Retinal diseases are the major cause of blindness in industrialized countries and while tremendous effort is made to develop novel therapeutic strategies to rescue retinal cells, optimal means to evaluate the effects of such treatments is still missing. Nowadays, diseases diagnosis and treatment monitoring are performed thanks to imaging devices and functional measurements (visual acuity of visual field tests). These eye examinations lead to the detection of large scale damages of the retinal tissue, i.e. the diagnosis is made too late or the treatments cannot be adapted in time. With the developed technology, the goal is to provide a tool to the ophthalmologists that allow for better treatment monitoring and early diagnosis. Indeed, the technology is able to image the retinal tissues with a ten times more detailed visualization as compared to the standard of care (OCT instruments, SLO instruments or eye fundus cameras). Towards this goal, we designed the present protocol in order to test the technology with a clinical prototype (Cellularis version 1) in a clinical environment. The objective is to describe and quantify at the cellular level the retina of patient affected by different retinal diseases as well as the healthy retina of people with different ages.
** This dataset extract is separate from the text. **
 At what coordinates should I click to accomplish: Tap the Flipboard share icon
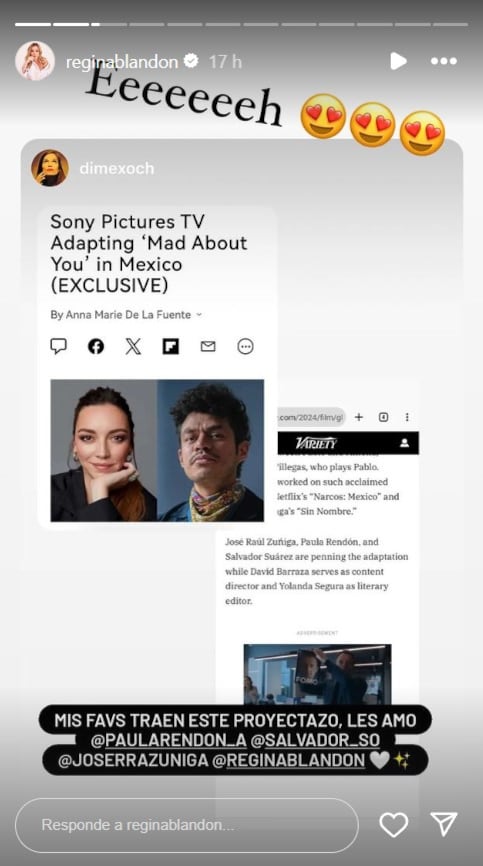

We will assess the repeatability of the instrument and compare the results of the measurements with images obtained with the standard of care (OCT and SLO images).

Detailed Description

Not available

Study Timeline

• Study First Submitted: 2020-05-14
• Study First Submitted QC: 2020-05-20
• Study First Posted: 2020-05-21
• Study Start: 2020-08-11
• Primary Completion: 2022-04-11
• Study Completion: 2022-04-28
• Status Verified: 2023-07
• Last Update Submitted: 2023-07-06
• Last Update Posted: 2023-07-10

Recruitment & Eligibility

• Status: COMPLETED
• Sex: All
• Target Recruitment: 102

Inclusion Criteria

Group 1

• Individuals, 18 to 50 yo, with normal eye fundus.
• Emmetropic or ametropic between +3D and -3D

Group 2

• Individuals, 18 to 50 yo, with normal eye fundus.
• Myopic between -6D and -12D.

Group 3

• Individuals over the age of 50 and age-matched to patients with AMD.
• With nwith normal eye fundus.
• Astigmatic, myopic (<-12D) or presbyopic participants may be included

Group 4

• Patient over 50 yo, with early or intermediate AMD, including extrafoveolar geographic atrophy
• with visual acuity ≥ 0.6 and clinical judgment of good central fixation.

Group 5

• Patient over 18, with other retinopathy than AMD,
• with visual acuity ≥ 0.6 and nd clinical judgment of good fixation

Exclusion Criteria

Eye with

• RPE detachment
• a clinically unclear situation
• abnormality preventing good visualization of the fundus
• less than 3 months post-surgery of the anterior segment
• less than 6 months post-surgery of the posterior segment
• active uveitis - myopia ≥12D, hyperopia > +5D, astigmatism > 4D
• contraindication to dilatation
• a palpebral opening that is less than 6 mm in height

Individual:

• albino - unable to fix a target at least 10 seconds
• who does not tolerate being in the dark for 30 minutes
• unable to follow the procedures of the study
• refusing to be informed of the incidental discovery of a clinically significant pathology Investigators of the study, their family members, collaborators and students

Study & Design

• Study Type: INTERVENTIONAL
• Study Design: PARALLEL

Arm && Interventions

Group	Intervention	Description
Group 5	Cellularis version 1 imaging	Patients with other retinopathies than AMD, over the age of 18.
Group 1	Cellularis version 1 imaging	Individuals with healthy retina, 18 to 50 years old.
Group 2	Cellularis version 1 imaging	Individuals with healthy retina and presenting with myopia, 18 to 50 years old.
Group 4	Cellularis version 1 imaging	Patients with early and intermediate AMD, over the age of 50.
Group 3	Cellularis version 1 imaging	Individuals with healthy retina, over the age of 50.

Primary Outcome Measures

Name	Time	Method
Number RPE [#/mm2]	2 months	The primary outcome is the RPE cells density map of the imaged regions (in #/mm2).
Qualitative analysis [unitless]	2 months	Together with the quantitative outcomes of the density, a detailed qualitative analysis will also be performed.

Secondary Outcome Measures

Name	Time	Method
averaged RPE cell area [um2]	2 months	- The RPE cell area.
Averaged number of neighbors of RPE cells [unitless]	2 months	Averaged number of neighbors of RPE cells
Averaged RPE pigmentation parameter [unitless]	2 months	RPE pigmentation parameter at cellular level
Averaged RPE spacing [um]	2 months	The averaged RPE spacing in um.

Trial Locations

Locations (1)

Jules Gonin eye hospital; 🇨🇭 Lausanne, Switzerland